Working data.
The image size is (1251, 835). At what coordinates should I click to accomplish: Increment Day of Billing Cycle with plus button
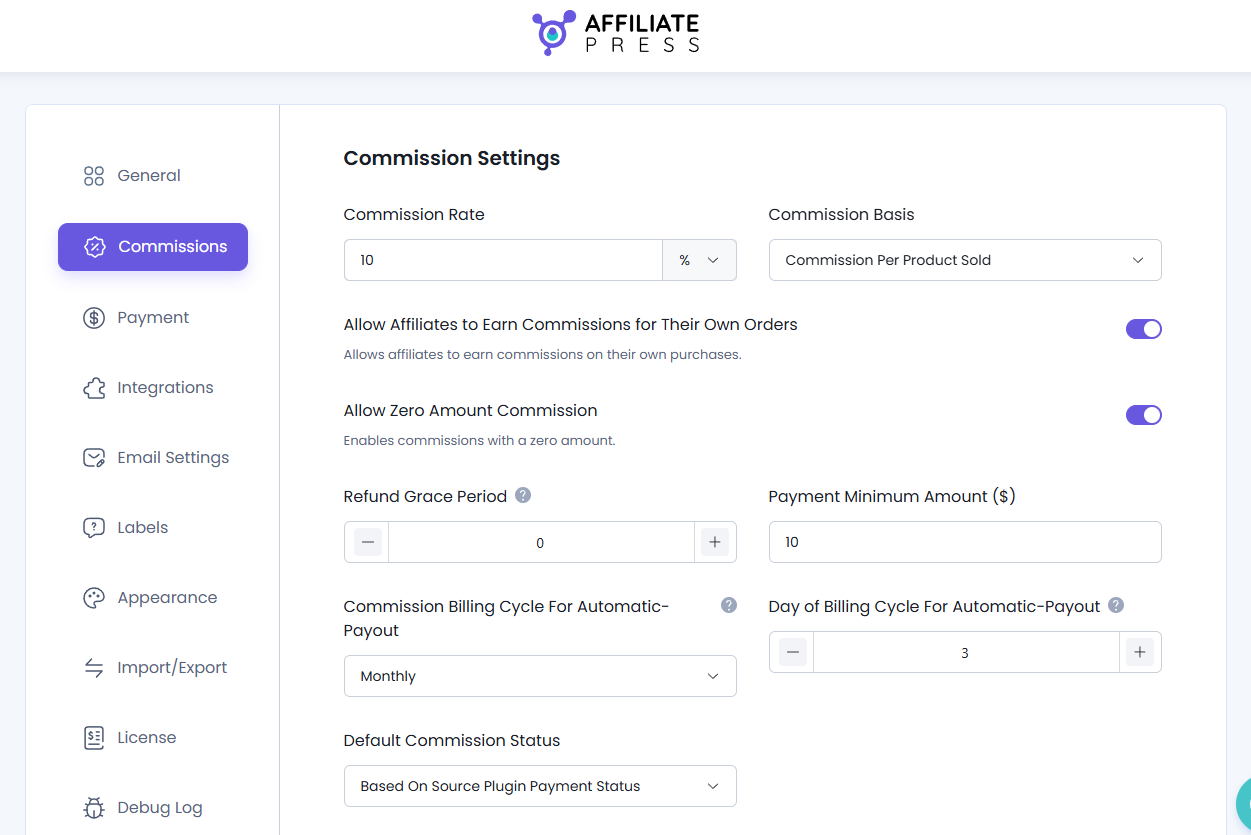pyautogui.click(x=1139, y=651)
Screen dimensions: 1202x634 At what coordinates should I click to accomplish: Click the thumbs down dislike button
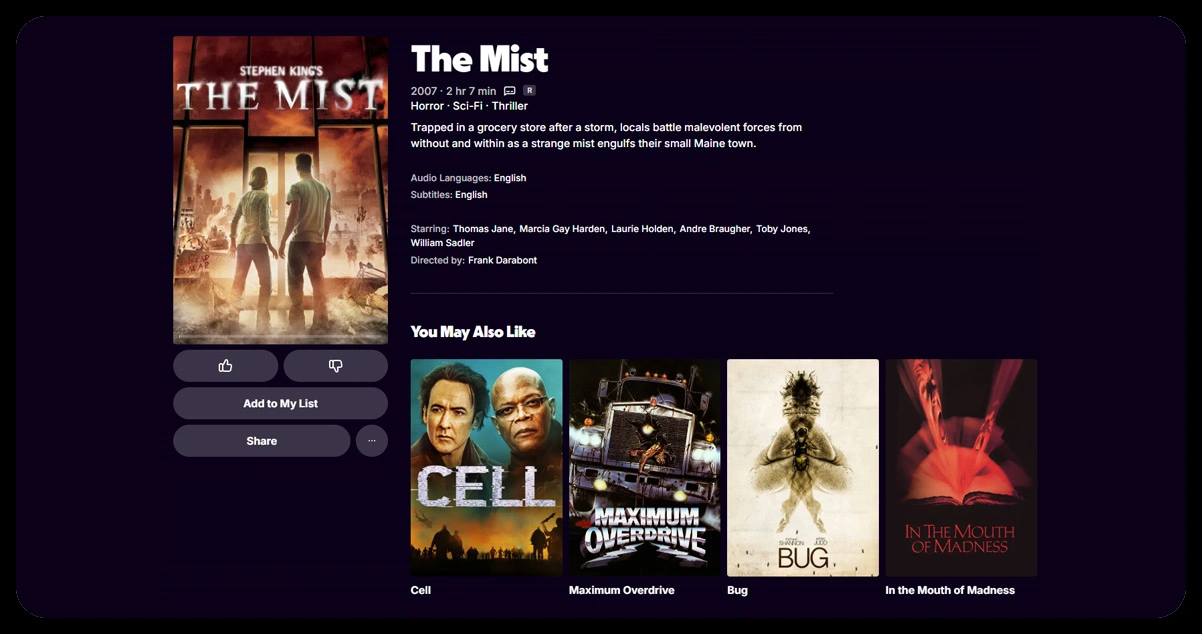click(x=335, y=366)
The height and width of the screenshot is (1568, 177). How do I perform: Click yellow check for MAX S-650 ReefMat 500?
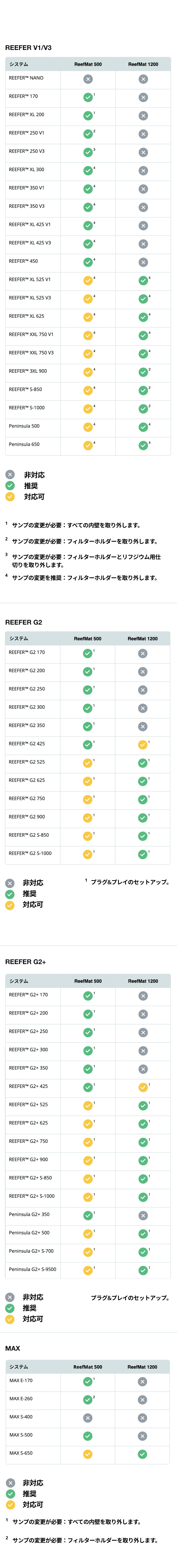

The problem.
From the line with "Screen dimensions: 1202x634" down to the end of the entries, retype each line exactly as written, but drop the pictures.

Solution to this task.
Screen dimensions: 1202x634 At what coordinates should I click to accomplish: Click the thumbs down dislike button
click(x=335, y=366)
The height and width of the screenshot is (1568, 177). How do I perform: Click yellow check for MAX S-650 ReefMat 500?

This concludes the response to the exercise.